The patient looks older than her stated age. (97 y/o)

The patient has a relatively constipated gynecologic history.

The CT showed marked brain enema. (edema)

Monday, July 7, 2008

The Patient Underwent a Baloney Amputation

Here are a few tasty medical malaprops, courtesy of a transcriptionist friend.
Paramedics were called and he appeared to be pulseless and nonverbal.

Patient has minimal facial grimace in the upper and lower extremities.

He plans to go swimming in the Caribbean, looking for a sunken Spanish gold bullion carrying Spanish galleon.

After testing for adequate anesthesia and waiting a few more months for that to take effect, the procedure was begun.

Mild dementia related to his prostatism (parkinsonism).

We got descent of the maternal buttocks, but we did not get descent of the fetal head.

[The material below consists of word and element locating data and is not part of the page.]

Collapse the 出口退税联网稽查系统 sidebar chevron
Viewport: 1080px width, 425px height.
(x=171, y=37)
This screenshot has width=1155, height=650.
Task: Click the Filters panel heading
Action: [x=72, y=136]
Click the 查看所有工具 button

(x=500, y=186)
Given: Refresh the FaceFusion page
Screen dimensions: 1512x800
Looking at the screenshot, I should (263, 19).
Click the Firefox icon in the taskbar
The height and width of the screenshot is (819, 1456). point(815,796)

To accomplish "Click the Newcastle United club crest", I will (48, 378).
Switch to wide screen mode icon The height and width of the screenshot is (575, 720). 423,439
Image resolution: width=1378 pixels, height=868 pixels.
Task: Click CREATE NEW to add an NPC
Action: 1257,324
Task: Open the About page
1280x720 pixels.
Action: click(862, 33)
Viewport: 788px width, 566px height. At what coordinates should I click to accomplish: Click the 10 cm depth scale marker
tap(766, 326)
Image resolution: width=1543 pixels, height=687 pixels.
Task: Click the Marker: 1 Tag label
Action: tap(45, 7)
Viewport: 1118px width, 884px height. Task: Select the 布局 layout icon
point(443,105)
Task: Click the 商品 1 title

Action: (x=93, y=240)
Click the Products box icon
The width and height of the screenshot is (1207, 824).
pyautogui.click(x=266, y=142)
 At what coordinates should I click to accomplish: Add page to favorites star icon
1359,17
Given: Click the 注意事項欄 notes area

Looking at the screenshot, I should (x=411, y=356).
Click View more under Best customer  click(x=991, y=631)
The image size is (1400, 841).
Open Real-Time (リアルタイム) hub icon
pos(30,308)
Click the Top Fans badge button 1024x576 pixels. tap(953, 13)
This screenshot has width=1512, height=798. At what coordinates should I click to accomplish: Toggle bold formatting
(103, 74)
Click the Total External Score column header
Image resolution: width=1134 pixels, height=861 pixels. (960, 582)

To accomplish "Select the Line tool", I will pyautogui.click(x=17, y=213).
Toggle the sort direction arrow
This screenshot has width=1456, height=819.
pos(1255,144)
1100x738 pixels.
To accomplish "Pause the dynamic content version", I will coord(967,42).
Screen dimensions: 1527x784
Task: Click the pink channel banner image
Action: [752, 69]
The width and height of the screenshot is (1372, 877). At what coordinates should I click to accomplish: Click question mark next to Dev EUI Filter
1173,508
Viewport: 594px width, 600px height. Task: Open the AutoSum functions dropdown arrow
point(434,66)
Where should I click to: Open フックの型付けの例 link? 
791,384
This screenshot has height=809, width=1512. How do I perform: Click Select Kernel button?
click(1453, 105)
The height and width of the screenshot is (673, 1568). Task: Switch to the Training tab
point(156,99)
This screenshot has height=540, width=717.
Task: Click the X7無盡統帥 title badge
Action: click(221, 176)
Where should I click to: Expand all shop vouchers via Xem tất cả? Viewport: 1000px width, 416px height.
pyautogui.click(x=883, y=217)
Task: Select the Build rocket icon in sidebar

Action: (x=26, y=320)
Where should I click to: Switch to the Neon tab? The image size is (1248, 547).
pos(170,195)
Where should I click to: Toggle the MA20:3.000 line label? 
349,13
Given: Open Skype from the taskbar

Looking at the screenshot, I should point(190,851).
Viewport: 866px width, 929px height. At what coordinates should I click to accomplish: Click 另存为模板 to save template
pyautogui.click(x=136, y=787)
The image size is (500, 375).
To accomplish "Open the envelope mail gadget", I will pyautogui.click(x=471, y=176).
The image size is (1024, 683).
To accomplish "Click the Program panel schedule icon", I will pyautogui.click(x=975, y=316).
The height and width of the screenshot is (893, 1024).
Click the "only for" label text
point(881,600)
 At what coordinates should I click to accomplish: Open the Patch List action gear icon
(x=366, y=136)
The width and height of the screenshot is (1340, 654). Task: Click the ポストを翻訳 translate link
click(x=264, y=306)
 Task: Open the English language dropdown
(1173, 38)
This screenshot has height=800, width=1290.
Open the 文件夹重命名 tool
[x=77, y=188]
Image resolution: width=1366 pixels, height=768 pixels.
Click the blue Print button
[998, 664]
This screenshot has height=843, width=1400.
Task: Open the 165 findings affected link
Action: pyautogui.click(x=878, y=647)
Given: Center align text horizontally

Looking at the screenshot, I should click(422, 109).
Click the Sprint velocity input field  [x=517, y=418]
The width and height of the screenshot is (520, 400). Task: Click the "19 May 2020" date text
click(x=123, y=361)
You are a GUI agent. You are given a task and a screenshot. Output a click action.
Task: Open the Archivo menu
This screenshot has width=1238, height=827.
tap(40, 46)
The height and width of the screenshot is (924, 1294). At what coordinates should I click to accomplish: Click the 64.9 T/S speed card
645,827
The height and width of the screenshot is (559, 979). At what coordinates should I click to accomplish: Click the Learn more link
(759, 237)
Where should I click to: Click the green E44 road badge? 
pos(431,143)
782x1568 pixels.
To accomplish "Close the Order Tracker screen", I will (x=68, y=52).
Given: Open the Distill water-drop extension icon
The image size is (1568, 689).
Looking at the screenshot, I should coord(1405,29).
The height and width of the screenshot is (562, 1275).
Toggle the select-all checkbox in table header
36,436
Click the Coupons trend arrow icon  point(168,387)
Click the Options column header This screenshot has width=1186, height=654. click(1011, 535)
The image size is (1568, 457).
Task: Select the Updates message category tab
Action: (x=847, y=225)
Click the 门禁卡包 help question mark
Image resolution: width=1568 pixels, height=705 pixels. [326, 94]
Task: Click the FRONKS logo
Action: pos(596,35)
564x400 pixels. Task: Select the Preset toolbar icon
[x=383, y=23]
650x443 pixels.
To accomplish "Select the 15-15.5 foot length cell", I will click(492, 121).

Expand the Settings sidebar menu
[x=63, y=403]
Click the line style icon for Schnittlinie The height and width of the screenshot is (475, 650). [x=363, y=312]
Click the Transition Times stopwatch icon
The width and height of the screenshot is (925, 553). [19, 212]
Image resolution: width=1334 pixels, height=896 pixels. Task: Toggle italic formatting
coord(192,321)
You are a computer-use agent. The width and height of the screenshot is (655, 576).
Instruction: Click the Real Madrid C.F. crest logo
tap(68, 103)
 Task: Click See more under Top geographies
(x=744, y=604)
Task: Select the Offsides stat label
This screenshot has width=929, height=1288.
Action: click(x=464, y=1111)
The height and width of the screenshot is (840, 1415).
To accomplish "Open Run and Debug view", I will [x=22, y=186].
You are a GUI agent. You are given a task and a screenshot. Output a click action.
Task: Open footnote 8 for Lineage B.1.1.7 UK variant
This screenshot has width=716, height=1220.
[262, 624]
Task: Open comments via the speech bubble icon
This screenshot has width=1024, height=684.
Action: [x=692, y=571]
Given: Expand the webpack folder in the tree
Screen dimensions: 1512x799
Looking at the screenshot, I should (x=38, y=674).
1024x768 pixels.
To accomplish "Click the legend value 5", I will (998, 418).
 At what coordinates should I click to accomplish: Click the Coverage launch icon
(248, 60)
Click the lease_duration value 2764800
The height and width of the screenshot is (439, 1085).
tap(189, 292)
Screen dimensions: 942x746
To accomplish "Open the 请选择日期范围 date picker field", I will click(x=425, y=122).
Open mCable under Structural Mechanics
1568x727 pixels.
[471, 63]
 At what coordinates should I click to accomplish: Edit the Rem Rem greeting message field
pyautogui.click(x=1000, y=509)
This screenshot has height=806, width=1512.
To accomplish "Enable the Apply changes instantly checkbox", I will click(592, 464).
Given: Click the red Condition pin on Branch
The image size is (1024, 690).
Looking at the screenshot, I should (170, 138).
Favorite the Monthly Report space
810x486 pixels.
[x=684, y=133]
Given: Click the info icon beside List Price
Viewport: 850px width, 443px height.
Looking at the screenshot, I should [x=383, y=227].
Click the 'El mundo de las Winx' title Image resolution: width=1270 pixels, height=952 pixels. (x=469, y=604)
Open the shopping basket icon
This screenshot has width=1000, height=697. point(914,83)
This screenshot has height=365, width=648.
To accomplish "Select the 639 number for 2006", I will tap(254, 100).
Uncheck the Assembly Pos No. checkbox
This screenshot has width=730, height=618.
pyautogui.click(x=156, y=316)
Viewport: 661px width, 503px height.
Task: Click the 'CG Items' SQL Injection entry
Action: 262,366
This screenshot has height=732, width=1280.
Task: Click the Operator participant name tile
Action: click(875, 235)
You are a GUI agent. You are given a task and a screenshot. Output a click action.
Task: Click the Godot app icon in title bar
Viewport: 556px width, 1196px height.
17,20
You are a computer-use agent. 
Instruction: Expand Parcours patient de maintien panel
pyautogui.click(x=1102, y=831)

The patient is undergoing hysterectomy by Dr. ______ who has had ongoing incontinence for several years.

The patient states he is tired of breathing.

The patient underwent a baloney amputation. (below knee)

Friday, July 4, 2008

Fluoro Off, Fiddle On!

Happy 4th of July!

I'm off with my fiddle for a week of vacation with my family in a place where the Internet doesn't shine.

We'll be spending the week at a music and dance festival in the foothills of California. About the only thing digital going on there will be fingers playing fiddles, guitars and other musical instruments.

In my absence, I've scheduled a few posts to pop up automatically in this space.

Type at you soon...

Thursday, July 3, 2008

Some Days in Radiology Are Like This...

I look at things for a living, presumably because I am good at spotting tiny abnormalities in a sea of noise. Some days, however, The Force is clearly not with one...



(via Bad Astronomy)

Tuesday, July 1, 2008

Did the Earth Move for You?

How far does the earth travel during sex? Or, if your tastes run in that direction, during a barium enema? You'll be happy to know that:
The Quirkology team joined forces with Professor John C. Brown, Astronomer Royal for Scotland, to provide an answer to the age-old question "did the earth move for you?"
Taking into consideration rotational and orbital motion of the earth, solar and galactic motion, and the duration of your own personal earth-moving act, the following website will give you a pretty good estimate of how far you traveled:


Note: This online calculator neglects any local motion occurring in your own personal bed or fluoroscopy suite. Feel free to add this correction factor to your final result.

(via Quirkology)

Sesquicentennial of Natural Selection

This timely reminder from PZ Myers of the Pharyngula blog:
It was on 1 July 1858, 150 years ago today, that the idea of natural selection was first presented to the public in a joint reading of Darwin's and Wallace's papers at the Linnean Society of London (an event which they did not recognize as important at the time), which makes today analogous to the Fourth of July for the biology revolution. Celebrate! 

Grand Rounds - Vol 4, No. 41

Happy Tuesday! The latest edition of Grand Rounds is arranged in a 4th-of-July-centric theme, listing the latest in swell medical blogging. This patient-care picnic is hosted by DrRich of The Covert Rationing Blog.

Coming Soon to a Child's Stomach Near You... is my contribution to the table. Bon appétit!